Moving data from CockroachDB🪳 to PostgreSQL🐘 or YugabyteDB🚀
Franck Pachot
Posted on December 16, 2022
A user asked on the YugabyteDB community slack how to migrate from CockroachDB. You may think that "wire-compatibility" with PostgreSQL makes it easy, it is not.
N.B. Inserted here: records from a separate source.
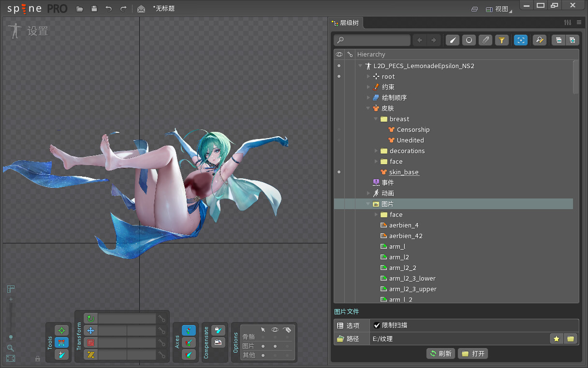Select the Scale transform tool

(x=90, y=343)
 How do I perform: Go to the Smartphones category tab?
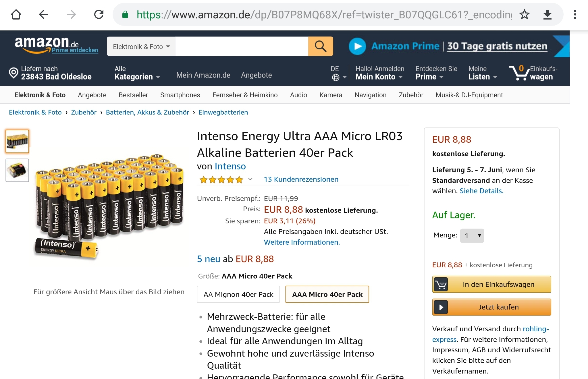[x=180, y=95]
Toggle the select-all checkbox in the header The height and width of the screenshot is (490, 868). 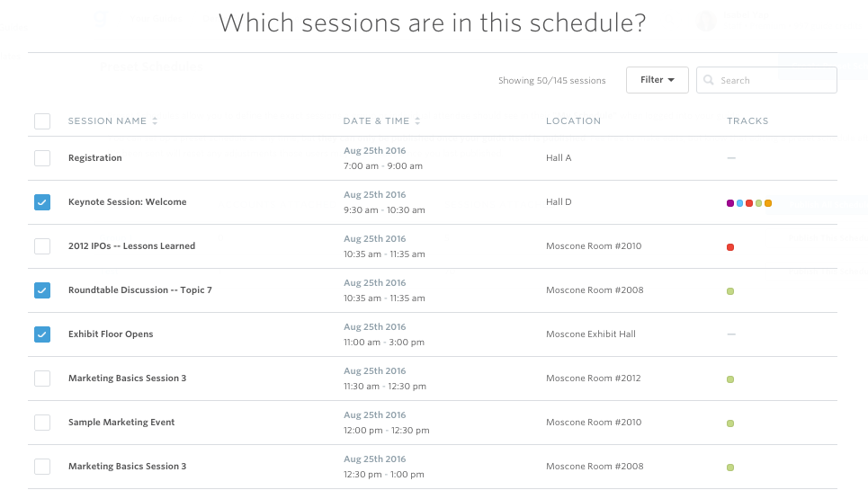tap(42, 121)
The ways we usually export data from PostgreSQL doesn't work with CRDB. However because PostgreSQL is powerful and YugabyteDB benefits from all those SQL features, there is an easy solution with Foreign Data Wrapper.
Start the lab
For this test I'm starting the two databases in Docker, initialize the TPCC demo database in CockroachDB and create an empty one in YugabyteDB
# start containers
docker run --network yb -d --rm --name yb -p 5433:5433 -p 7000:7000 -p 15433:15433 yugabytedb/yugabyte:latest bash -c "
yugabyted start --background false --tserver_flags="ysql_beta_features=true"
"
docker run --network yb -d --rm --name cr -p 26257:26257 cockroachdb/cockroach:latest bash -c "
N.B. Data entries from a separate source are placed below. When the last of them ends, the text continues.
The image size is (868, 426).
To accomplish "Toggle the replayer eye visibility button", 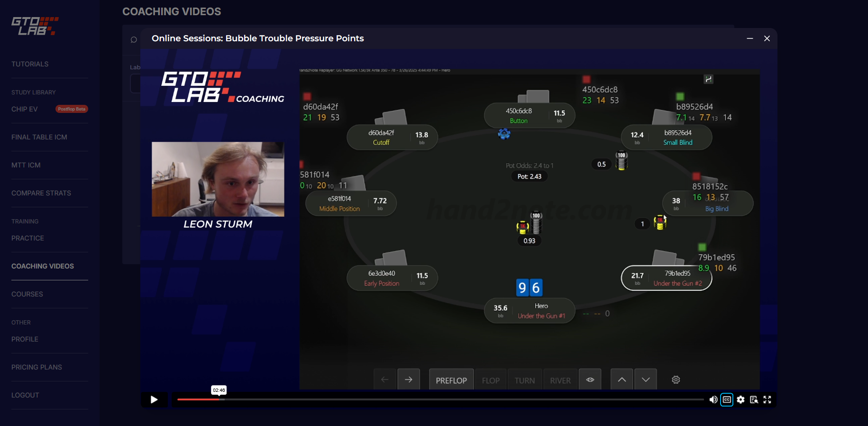I will coord(590,380).
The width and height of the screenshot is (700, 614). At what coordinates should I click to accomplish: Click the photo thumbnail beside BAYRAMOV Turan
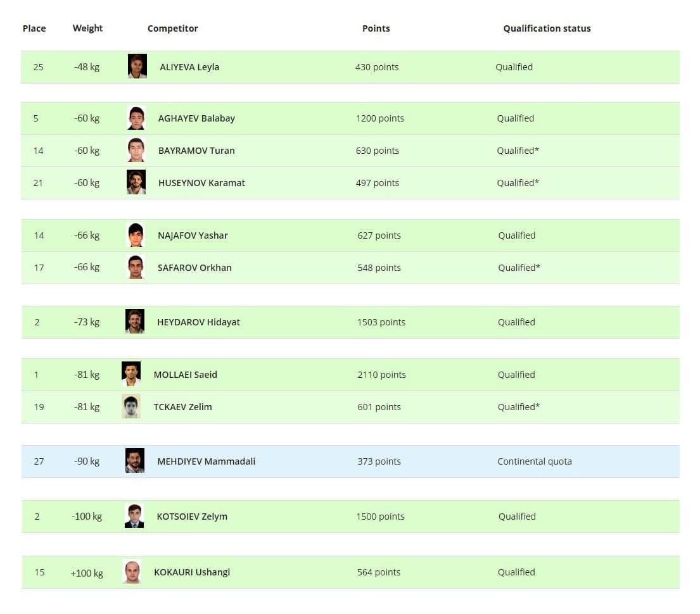(x=136, y=150)
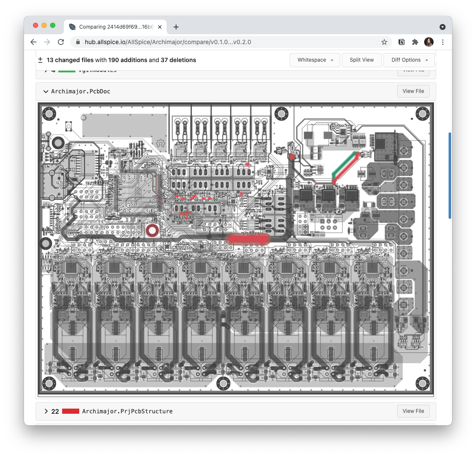
Task: Click the lock icon in the address bar
Action: pos(78,42)
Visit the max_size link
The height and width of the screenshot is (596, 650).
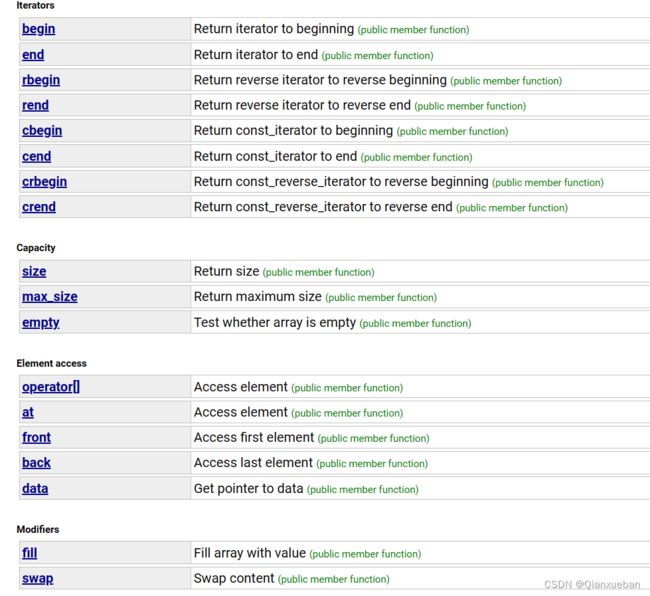tap(50, 297)
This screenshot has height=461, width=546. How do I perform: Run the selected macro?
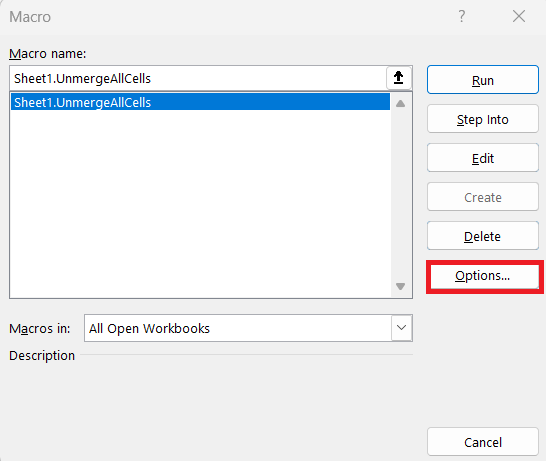483,80
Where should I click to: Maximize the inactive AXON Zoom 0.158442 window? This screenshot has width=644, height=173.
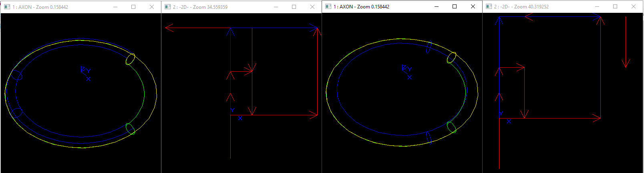[133, 7]
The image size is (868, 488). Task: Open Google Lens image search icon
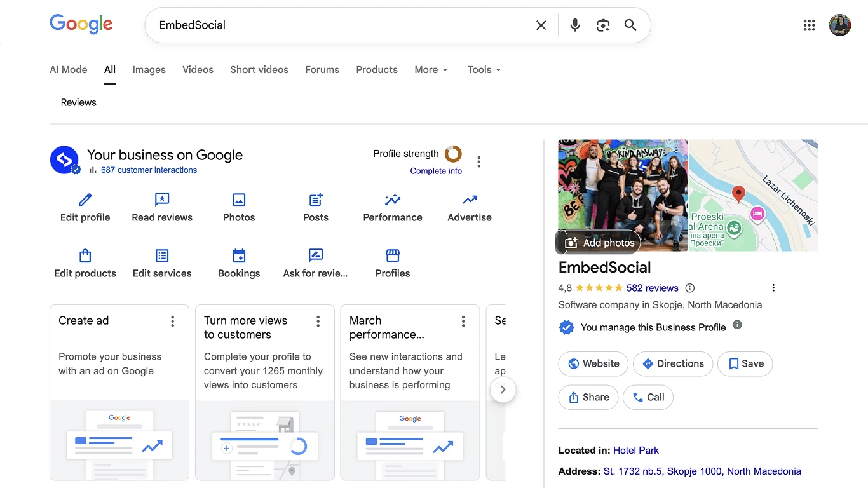[602, 25]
cockroach start-single-node --insecure
"
# create demo tpcc tables in 🪳
docker exec -it cr cockroach workload init tpcc
# create empty db in 🚀
PGHOST=localhost PGPORT=5433 PGUSER=yugabyte PGDATABASE=yugabyte
until pg_isready ; do sleep 1 ; done | uniq &&
psql -c "
create database tpcc
"
PGDATABASE=tpcc
DDL: Migrate the schema
CRDB accepts connections though the PostgreSQL protocol but is not compatible with the PostgreSQL catalog views, and then doesn't support pg_dump
:
Franck@YB:~ $ pg_dump -U root -h localhost -p 26257 -d tpcc -s
pg_dump: error: query failed: ERROR: column "x.tableoid" does not exist
pg_dump: error: query was: SELECT x.tableoid, x.oid, x.extname, n.nspname, x.extrelocatable, x.extversion, x.extconfig, x.extcondition FROM pg_extension x JOIN pg_namespace n ON n.oid = x.extnamespace
However, they provide a proprietary way to generate the CREATE TABLE statements:
# export ddl
psql -U root -h localhost -p 26257 -d tpcc -Ato ddl.sql -c "
show create all tables
"
I like this simple command, even if not compatible with PostgreSQL, it is a good workaround for the absence of pgdump --schema-only
.
I have extracted the DDL in a ddl.sql
file:
As you can see, the DDL generated is not PostgreSQL-compatible. I have been working with a lot of SQL databases and have never seen this. In SQL we create indexes with CREATE INDEX. Indexes can be created implicitly from CREATE TABLE to enforce unique constraints, but declaring an index with the logical attributes of a table (list of columns and constraints) is not common.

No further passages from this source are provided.